## TASK
Nothing in the records may be left out or reworded; return them exactly.

## PROVIDED RECORDS
Start of Block
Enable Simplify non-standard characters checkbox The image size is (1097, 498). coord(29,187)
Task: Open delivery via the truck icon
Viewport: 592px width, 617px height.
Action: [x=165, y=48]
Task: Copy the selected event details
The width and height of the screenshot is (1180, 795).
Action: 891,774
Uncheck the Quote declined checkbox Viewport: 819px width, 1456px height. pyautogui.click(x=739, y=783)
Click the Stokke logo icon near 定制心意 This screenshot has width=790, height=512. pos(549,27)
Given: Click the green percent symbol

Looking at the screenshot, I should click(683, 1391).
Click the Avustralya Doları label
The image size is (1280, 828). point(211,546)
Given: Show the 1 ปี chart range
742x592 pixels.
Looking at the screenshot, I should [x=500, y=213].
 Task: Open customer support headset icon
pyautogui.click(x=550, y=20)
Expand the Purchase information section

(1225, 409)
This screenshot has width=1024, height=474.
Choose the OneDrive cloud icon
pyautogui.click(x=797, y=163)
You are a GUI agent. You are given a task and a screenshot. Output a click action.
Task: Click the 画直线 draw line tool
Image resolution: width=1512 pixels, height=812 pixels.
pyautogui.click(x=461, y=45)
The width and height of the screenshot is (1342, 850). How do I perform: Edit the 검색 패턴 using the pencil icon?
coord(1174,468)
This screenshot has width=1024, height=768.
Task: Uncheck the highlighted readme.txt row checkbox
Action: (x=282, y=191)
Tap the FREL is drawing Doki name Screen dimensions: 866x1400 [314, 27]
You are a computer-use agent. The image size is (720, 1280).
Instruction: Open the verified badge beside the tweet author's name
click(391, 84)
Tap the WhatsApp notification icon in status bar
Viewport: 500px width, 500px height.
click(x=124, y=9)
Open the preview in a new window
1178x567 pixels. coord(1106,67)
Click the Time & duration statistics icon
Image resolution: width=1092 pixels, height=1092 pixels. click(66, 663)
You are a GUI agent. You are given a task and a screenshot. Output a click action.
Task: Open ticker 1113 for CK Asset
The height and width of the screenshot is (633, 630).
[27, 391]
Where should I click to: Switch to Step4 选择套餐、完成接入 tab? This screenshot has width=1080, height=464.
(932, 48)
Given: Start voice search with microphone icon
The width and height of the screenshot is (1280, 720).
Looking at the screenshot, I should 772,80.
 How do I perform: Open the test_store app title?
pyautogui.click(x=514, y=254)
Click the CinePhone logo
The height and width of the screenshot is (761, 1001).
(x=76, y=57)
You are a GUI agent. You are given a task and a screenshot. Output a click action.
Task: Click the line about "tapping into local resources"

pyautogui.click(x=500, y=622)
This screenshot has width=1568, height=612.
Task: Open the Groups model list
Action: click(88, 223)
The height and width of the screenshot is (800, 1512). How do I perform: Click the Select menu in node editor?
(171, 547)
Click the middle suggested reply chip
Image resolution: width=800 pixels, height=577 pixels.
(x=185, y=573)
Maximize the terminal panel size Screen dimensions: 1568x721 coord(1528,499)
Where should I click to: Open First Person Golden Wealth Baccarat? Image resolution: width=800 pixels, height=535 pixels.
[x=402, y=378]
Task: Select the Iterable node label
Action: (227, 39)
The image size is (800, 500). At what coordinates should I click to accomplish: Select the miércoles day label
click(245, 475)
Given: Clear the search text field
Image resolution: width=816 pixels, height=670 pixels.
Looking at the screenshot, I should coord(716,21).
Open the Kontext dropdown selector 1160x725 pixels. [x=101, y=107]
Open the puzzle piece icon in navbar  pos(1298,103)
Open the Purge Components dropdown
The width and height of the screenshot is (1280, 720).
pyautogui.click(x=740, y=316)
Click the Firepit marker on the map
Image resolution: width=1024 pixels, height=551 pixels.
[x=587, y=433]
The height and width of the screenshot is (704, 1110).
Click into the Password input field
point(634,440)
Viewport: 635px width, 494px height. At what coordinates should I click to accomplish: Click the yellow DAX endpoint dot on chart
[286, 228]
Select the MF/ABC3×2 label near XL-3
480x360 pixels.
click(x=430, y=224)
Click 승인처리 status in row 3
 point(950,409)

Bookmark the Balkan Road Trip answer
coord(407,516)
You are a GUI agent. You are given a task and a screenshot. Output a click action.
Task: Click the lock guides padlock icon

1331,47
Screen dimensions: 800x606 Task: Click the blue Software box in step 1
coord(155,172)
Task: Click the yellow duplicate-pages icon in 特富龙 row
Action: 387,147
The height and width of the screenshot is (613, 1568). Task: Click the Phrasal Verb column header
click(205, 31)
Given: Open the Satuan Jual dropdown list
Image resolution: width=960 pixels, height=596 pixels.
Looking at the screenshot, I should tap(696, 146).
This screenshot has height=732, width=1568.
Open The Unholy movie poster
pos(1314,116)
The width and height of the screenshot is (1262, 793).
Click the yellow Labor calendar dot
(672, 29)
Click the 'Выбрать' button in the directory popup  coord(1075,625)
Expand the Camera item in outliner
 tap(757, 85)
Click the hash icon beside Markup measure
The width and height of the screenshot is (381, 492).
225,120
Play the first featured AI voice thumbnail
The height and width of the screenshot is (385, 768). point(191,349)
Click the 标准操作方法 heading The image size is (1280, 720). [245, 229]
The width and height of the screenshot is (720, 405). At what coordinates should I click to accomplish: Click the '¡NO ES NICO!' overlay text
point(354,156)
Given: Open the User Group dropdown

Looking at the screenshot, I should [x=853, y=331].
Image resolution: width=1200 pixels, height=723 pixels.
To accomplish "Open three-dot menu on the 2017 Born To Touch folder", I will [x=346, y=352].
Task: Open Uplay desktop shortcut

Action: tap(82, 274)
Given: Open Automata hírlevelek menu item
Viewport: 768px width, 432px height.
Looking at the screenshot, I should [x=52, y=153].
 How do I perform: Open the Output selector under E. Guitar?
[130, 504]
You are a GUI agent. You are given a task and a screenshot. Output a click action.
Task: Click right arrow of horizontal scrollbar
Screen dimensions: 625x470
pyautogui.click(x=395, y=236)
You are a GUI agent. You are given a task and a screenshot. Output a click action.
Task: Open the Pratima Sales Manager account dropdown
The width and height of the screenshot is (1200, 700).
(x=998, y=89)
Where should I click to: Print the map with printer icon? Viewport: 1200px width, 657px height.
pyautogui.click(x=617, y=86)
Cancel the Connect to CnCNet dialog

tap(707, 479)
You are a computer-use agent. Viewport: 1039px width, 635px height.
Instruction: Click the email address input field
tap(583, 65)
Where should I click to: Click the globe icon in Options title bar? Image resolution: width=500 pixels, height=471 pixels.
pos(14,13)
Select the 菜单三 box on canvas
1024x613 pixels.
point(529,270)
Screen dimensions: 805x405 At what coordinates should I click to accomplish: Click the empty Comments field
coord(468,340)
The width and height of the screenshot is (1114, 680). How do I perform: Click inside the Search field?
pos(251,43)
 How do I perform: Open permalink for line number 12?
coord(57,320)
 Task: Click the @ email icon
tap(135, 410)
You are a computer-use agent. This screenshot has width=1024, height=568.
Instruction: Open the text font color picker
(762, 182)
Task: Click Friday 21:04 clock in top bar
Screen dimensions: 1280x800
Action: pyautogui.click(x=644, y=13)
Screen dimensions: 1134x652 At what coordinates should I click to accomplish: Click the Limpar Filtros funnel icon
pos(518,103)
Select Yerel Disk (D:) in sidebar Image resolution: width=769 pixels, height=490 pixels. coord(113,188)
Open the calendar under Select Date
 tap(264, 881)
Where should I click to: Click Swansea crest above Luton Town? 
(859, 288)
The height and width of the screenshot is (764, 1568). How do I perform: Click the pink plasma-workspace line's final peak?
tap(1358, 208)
End of Block
## EXPECTED ANSWER
Enable Simplify non-standard characters checkbox The image size is (1097, 498). coord(29,187)
Task: Open delivery via the truck icon
Viewport: 592px width, 617px height.
Action: [x=165, y=48]
Task: Copy the selected event details
The width and height of the screenshot is (1180, 795).
Action: 891,774
Uncheck the Quote declined checkbox Viewport: 819px width, 1456px height. pyautogui.click(x=739, y=783)
Click the Stokke logo icon near 定制心意 This screenshot has width=790, height=512. pos(549,27)
Given: Click the green percent symbol

Looking at the screenshot, I should click(683, 1391).
Click the Avustralya Doları label
The image size is (1280, 828). point(211,546)
Given: Show the 1 ปี chart range
742x592 pixels.
Looking at the screenshot, I should [x=500, y=213].
 Task: Open customer support headset icon
pyautogui.click(x=550, y=20)
Expand the Purchase information section

(1225, 409)
This screenshot has width=1024, height=474.
Choose the OneDrive cloud icon
pyautogui.click(x=797, y=163)
You are a GUI agent. You are given a task and a screenshot. Output a click action.
Task: Click the 画直线 draw line tool
Image resolution: width=1512 pixels, height=812 pixels.
pyautogui.click(x=461, y=45)
The width and height of the screenshot is (1342, 850). How do I perform: Edit the 검색 패턴 using the pencil icon?
coord(1174,468)
This screenshot has width=1024, height=768.
Task: Uncheck the highlighted readme.txt row checkbox
Action: (x=282, y=191)
Tap the FREL is drawing Doki name Screen dimensions: 866x1400 [314, 27]
You are a computer-use agent. The image size is (720, 1280).
Instruction: Open the verified badge beside the tweet author's name
click(391, 84)
Tap the WhatsApp notification icon in status bar
Viewport: 500px width, 500px height.
click(x=124, y=9)
Open the preview in a new window
1178x567 pixels. coord(1106,67)
Click the Time & duration statistics icon
Image resolution: width=1092 pixels, height=1092 pixels. click(66, 663)
You are a GUI agent. You are given a task and a screenshot. Output a click action.
Task: Open ticker 1113 for CK Asset
The height and width of the screenshot is (633, 630).
[27, 391]
Where should I click to: Switch to Step4 选择套餐、完成接入 tab? This screenshot has width=1080, height=464.
(932, 48)
Given: Start voice search with microphone icon
The width and height of the screenshot is (1280, 720).
Looking at the screenshot, I should 772,80.
 How do I perform: Open the test_store app title?
pyautogui.click(x=514, y=254)
Click the CinePhone logo
The height and width of the screenshot is (761, 1001).
(x=76, y=57)
You are a GUI agent. You are given a task and a screenshot. Output a click action.
Task: Click the line about "tapping into local resources"

pyautogui.click(x=500, y=622)
This screenshot has width=1568, height=612.
Task: Open the Groups model list
Action: click(88, 223)
The height and width of the screenshot is (800, 1512). How do I perform: Click the Select menu in node editor?
(171, 547)
Click the middle suggested reply chip
Image resolution: width=800 pixels, height=577 pixels.
(x=185, y=573)
Maximize the terminal panel size Screen dimensions: 1568x721 coord(1528,499)
Where should I click to: Open First Person Golden Wealth Baccarat? Image resolution: width=800 pixels, height=535 pixels.
[x=402, y=378]
Task: Select the Iterable node label
Action: (227, 39)
The image size is (800, 500). At what coordinates should I click to accomplish: Select the miércoles day label
click(245, 475)
Given: Clear the search text field
Image resolution: width=816 pixels, height=670 pixels.
Looking at the screenshot, I should coord(716,21).
Open the Kontext dropdown selector 1160x725 pixels. [x=101, y=107]
Open the puzzle piece icon in navbar  pos(1298,103)
Open the Purge Components dropdown
The width and height of the screenshot is (1280, 720).
pyautogui.click(x=740, y=316)
Click the Firepit marker on the map
Image resolution: width=1024 pixels, height=551 pixels.
[x=587, y=433]
The height and width of the screenshot is (704, 1110).
Click into the Password input field
point(634,440)
Viewport: 635px width, 494px height. At what coordinates should I click to accomplish: Click the yellow DAX endpoint dot on chart
[286, 228]
Select the MF/ABC3×2 label near XL-3
480x360 pixels.
click(x=430, y=224)
Click 승인처리 status in row 3
 point(950,409)

Bookmark the Balkan Road Trip answer
coord(407,516)
You are a GUI agent. You are given a task and a screenshot. Output a click action.
Task: Click the lock guides padlock icon

1331,47
Screen dimensions: 800x606 Task: Click the blue Software box in step 1
coord(155,172)
Task: Click the yellow duplicate-pages icon in 特富龙 row
Action: 387,147
The height and width of the screenshot is (613, 1568). Task: Click the Phrasal Verb column header
click(205, 31)
Given: Open the Satuan Jual dropdown list
Image resolution: width=960 pixels, height=596 pixels.
Looking at the screenshot, I should tap(696, 146).
This screenshot has height=732, width=1568.
Open The Unholy movie poster
pos(1314,116)
The width and height of the screenshot is (1262, 793).
Click the yellow Labor calendar dot
(672, 29)
Click the 'Выбрать' button in the directory popup  coord(1075,625)
Expand the Camera item in outliner
 tap(757, 85)
Click the hash icon beside Markup measure
The width and height of the screenshot is (381, 492).
225,120
Play the first featured AI voice thumbnail
The height and width of the screenshot is (385, 768). point(191,349)
Click the 标准操作方法 heading The image size is (1280, 720). [245, 229]
The width and height of the screenshot is (720, 405). At what coordinates should I click to accomplish: Click the '¡NO ES NICO!' overlay text
point(354,156)
Given: Open the User Group dropdown

Looking at the screenshot, I should [x=853, y=331].
Image resolution: width=1200 pixels, height=723 pixels.
To accomplish "Open three-dot menu on the 2017 Born To Touch folder", I will [x=346, y=352].
Task: Open Uplay desktop shortcut

Action: tap(82, 274)
Given: Open Automata hírlevelek menu item
Viewport: 768px width, 432px height.
Looking at the screenshot, I should [x=52, y=153].
 How do I perform: Open the Output selector under E. Guitar?
[130, 504]
You are a GUI agent. You are given a task and a screenshot. Output a click action.
Task: Click right arrow of horizontal scrollbar
Screen dimensions: 625x470
pyautogui.click(x=395, y=236)
You are a GUI agent. You are given a task and a screenshot. Output a click action.
Task: Open the Pratima Sales Manager account dropdown
The width and height of the screenshot is (1200, 700).
(x=998, y=89)
Where should I click to: Print the map with printer icon? Viewport: 1200px width, 657px height.
pyautogui.click(x=617, y=86)
Cancel the Connect to CnCNet dialog

tap(707, 479)
You are a computer-use agent. Viewport: 1039px width, 635px height.
Instruction: Click the email address input field
tap(583, 65)
Where should I click to: Click the globe icon in Options title bar? Image resolution: width=500 pixels, height=471 pixels.
pos(14,13)
Select the 菜单三 box on canvas
1024x613 pixels.
point(529,270)
Screen dimensions: 805x405 At what coordinates should I click to accomplish: Click the empty Comments field
coord(468,340)
The width and height of the screenshot is (1114, 680). How do I perform: Click inside the Search field?
pos(251,43)
 How do I perform: Open permalink for line number 12?
coord(57,320)
 Task: Click the @ email icon
tap(135, 410)
You are a computer-use agent. This screenshot has width=1024, height=568.
Instruction: Open the text font color picker
(762, 182)
Task: Click Friday 21:04 clock in top bar
Screen dimensions: 1280x800
Action: pyautogui.click(x=644, y=13)
Screen dimensions: 1134x652 At what coordinates should I click to accomplish: Click the Limpar Filtros funnel icon
pos(518,103)
Select Yerel Disk (D:) in sidebar Image resolution: width=769 pixels, height=490 pixels. coord(113,188)
Open the calendar under Select Date
 tap(264, 881)
Where should I click to: Click Swansea crest above Luton Town? 
(859, 288)
The height and width of the screenshot is (764, 1568). How do I perform: Click the pink plasma-workspace line's final peak?
tap(1358, 208)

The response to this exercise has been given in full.